Items from a dataset:
----------------

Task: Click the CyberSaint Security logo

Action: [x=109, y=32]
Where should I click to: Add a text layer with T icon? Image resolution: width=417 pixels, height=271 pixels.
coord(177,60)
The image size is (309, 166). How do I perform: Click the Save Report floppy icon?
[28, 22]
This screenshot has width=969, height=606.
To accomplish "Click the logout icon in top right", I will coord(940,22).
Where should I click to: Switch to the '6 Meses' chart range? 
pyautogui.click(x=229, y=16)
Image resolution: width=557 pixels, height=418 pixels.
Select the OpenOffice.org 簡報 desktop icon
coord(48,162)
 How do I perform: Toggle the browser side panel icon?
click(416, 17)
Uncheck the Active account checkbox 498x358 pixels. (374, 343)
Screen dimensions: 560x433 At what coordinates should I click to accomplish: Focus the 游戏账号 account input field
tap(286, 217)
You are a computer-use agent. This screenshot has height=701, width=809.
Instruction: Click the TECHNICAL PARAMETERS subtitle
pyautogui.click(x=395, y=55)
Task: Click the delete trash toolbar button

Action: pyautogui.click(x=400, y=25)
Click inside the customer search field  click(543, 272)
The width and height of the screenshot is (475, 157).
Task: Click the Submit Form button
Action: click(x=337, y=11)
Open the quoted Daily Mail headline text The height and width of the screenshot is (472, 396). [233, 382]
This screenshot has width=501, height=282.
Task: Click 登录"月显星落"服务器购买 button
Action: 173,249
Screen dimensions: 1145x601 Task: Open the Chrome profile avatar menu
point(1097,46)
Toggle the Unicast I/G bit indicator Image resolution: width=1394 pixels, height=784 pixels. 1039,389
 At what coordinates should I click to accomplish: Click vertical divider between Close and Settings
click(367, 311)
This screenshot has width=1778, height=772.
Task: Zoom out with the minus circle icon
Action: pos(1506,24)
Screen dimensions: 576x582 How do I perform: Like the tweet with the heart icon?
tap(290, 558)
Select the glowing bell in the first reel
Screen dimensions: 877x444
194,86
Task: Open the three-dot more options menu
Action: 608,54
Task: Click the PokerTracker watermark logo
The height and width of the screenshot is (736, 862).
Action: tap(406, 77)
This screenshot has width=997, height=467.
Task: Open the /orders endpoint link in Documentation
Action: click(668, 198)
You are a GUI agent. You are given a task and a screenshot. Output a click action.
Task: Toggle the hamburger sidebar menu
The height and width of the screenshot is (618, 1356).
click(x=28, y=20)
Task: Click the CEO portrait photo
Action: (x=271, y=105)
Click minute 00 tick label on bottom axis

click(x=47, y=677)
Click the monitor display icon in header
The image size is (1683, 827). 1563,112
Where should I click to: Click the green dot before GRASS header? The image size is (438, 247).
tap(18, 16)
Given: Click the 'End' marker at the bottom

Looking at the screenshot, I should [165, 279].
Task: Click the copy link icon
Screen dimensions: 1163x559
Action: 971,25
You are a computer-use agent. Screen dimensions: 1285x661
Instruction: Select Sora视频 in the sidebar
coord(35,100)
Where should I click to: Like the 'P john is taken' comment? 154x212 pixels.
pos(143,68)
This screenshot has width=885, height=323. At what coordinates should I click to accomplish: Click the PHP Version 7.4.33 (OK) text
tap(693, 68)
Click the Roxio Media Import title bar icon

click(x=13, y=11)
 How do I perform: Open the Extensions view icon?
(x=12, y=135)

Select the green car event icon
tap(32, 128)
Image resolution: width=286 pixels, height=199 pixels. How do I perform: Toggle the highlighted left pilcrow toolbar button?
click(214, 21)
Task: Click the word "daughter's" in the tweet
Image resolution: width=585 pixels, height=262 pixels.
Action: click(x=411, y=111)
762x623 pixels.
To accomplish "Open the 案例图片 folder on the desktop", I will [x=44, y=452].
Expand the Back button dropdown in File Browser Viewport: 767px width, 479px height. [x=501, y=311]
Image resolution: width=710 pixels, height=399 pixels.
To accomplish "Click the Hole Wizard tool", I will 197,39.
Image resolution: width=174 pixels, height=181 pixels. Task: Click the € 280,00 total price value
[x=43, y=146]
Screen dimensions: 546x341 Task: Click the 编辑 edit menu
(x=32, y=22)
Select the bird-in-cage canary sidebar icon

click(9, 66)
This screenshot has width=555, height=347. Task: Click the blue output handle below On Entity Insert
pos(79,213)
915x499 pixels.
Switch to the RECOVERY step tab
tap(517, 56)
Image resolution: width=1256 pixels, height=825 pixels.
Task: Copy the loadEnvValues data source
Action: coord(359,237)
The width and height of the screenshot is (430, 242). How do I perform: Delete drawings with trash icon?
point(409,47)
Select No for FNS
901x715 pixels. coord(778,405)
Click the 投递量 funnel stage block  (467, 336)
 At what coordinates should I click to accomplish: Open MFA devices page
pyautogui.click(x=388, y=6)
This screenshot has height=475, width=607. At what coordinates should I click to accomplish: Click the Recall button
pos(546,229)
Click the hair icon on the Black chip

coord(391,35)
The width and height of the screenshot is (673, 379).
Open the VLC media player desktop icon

----------------

Task prompt: Say only how many lines above contain "computer", with no other words.

Output: 2